» Work item
In the passage below on Otay Mesa mitigation land, switch "landowner" to "property owner" and write out the stretch that opens with "Conservation programs such" and closes with "Post-Trial Br. 46.".

*** Selected extract Section Begins ***

I. Conservation Programs and Mitigation Land
The properties at issue are all located in the Otay Mesa area of San Diego County,
California. “Otay Mesa is ‘sandwiched’ between two fast-growing areas [Tijuana and
Chula Vista] . . . [and] [t]he growth in these two areas creates a demand pressure for land
that spills over into Otay Mesa.” PX 6 at 8. Much of Otay Mesa, however, consists of
environmentally sensitive land, which both the federal and local governments seek to
preserve, while still allowing reasonable economic growth. See id. at 58-61. The United
States Fish and Wildlife Service (“FWS”) has determined that many endangered and
threatened species and their respective critical habitats are found on portions of the
subject properties. Damages Decision, 93 Fed. Cl. at 483.
Conservation programs such as the Multiple Species Conservation Program
(“MSCP”) and the Multiple Habitat Conservation Program identify areas of high
biological value in which preservation is encouraged. PX 6 at 59. In efforts “to protect
and preserve environmentally sensitive lands,” regulations and ordinances dictate that
development is permissible provided that the landowner mitigates any environmental
impacts by preserving biologically equivalent land, called “mitigation land.” Pls.’ Post-
Trial Br. 6, 30-32; see also Def.’s Post-Trial Br. 46.
“Mitigation land” is land that qualifies under federal, state, or local regulations as
land that can be used to offset development of other environmentally sensitive land. Pls.’
Post-Trial Br. 29. Generally, mitigation requires the substitution of one acre of
environmentally sensitive land for another through the preservation of biologically
equivalent land. Id. at 30, 32; see also Def.’s Post-Trial Br. 43. Depending on the
affected habitats and species, however, the ratio of impacted acres to mitigation acres
may change. PX 5 at OM_006200. Resource agencies must approve management plans
for the mitigation land, which are reviewed to ensure the perpetual preservation of critical
habitat and endangered species. Id. at OM_006220. A typical application for a proposed
mitigation bank includes a title report “indicating any easements or other encumbrances”

*** Selected extract Section Ends ***
*** Information provided Section Begins ***

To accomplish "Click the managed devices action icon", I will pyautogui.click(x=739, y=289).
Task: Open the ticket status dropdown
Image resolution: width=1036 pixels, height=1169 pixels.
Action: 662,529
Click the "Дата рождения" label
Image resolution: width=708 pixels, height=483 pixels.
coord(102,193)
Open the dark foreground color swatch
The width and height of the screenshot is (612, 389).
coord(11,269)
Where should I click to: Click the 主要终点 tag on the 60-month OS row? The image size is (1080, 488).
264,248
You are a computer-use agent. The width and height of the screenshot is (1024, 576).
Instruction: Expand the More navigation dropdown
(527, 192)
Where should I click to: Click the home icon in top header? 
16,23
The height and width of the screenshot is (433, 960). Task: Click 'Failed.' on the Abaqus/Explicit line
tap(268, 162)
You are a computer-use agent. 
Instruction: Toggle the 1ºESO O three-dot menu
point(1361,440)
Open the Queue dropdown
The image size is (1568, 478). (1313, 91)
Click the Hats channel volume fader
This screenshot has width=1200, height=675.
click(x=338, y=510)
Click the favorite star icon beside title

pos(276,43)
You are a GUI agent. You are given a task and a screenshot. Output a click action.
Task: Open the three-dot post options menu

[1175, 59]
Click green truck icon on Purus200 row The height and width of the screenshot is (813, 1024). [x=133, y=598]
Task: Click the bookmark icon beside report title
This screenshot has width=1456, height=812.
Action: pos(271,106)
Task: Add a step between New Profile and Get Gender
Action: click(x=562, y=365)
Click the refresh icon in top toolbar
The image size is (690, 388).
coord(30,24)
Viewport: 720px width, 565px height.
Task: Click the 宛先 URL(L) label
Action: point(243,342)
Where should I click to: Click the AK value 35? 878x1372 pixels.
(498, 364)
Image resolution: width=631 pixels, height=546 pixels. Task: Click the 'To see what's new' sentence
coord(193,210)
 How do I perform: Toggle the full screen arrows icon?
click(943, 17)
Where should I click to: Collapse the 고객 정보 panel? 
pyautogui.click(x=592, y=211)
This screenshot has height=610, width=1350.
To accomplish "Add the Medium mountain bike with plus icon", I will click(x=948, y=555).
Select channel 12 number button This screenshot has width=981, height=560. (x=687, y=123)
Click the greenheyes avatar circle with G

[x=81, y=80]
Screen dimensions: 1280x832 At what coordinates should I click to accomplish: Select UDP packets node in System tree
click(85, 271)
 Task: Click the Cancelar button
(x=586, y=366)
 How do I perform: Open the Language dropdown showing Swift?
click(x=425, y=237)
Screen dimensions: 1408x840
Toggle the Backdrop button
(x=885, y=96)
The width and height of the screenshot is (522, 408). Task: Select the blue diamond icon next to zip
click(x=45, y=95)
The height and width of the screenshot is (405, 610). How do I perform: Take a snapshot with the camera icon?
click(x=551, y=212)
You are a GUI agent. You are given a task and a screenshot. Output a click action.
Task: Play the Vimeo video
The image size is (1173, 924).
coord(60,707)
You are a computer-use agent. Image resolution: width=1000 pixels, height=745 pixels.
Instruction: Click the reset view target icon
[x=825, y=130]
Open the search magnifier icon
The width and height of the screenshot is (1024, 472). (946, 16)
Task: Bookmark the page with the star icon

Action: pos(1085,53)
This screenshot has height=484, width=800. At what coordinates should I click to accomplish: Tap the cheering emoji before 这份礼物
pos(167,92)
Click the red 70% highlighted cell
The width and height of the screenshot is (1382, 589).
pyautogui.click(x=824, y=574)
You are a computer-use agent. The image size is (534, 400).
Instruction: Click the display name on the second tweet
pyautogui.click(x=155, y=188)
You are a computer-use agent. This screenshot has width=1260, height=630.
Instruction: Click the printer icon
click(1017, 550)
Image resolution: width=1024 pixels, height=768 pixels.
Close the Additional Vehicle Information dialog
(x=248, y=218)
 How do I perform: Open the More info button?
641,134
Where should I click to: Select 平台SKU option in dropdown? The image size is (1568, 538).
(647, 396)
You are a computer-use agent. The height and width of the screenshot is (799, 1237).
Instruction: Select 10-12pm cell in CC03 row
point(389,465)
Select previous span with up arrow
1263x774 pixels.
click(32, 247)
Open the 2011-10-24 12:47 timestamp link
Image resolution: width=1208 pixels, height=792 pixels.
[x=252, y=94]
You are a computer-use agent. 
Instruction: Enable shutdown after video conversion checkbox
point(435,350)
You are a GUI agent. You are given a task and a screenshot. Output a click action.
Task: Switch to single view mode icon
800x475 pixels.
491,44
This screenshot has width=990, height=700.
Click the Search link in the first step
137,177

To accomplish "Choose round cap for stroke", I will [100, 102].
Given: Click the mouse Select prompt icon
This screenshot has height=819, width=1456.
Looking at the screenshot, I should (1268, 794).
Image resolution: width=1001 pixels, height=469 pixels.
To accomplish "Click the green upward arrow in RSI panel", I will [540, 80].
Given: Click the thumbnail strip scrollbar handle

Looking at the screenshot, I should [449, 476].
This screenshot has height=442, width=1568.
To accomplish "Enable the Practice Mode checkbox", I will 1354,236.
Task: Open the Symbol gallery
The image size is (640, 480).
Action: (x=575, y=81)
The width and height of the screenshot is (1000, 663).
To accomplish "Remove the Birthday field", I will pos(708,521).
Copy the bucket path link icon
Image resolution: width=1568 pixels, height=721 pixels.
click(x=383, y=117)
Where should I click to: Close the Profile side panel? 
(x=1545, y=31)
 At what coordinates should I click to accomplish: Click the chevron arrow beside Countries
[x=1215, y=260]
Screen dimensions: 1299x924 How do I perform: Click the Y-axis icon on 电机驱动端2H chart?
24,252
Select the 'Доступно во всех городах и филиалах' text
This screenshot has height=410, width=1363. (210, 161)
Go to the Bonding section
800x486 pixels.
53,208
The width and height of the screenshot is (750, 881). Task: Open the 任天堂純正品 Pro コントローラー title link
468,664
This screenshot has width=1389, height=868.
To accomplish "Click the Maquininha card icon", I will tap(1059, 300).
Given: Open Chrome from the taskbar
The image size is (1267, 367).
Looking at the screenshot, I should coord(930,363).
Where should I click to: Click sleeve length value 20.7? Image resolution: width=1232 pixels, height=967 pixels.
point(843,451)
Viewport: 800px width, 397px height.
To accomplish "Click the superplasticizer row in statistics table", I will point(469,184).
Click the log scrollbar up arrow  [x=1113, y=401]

*** Information provided Section Ends ***

» Result of this task
Conservation programs such as the Multiple Species Conservation Program
(“MSCP”) and the Multiple Habitat Conservation Program identify areas of high
biological value in which preservation is encouraged. PX 6 at 59. In efforts “to protect
and preserve environmentally sensitive lands,” regulations and ordinances dictate that
development is permissible provided that the property owner mitigates any environmental
impacts by preserving biologically equivalent land, called “mitigation land.” Pls.’ Post-
Trial Br. 6, 30-32; see also Def.’s Post-Trial Br. 46.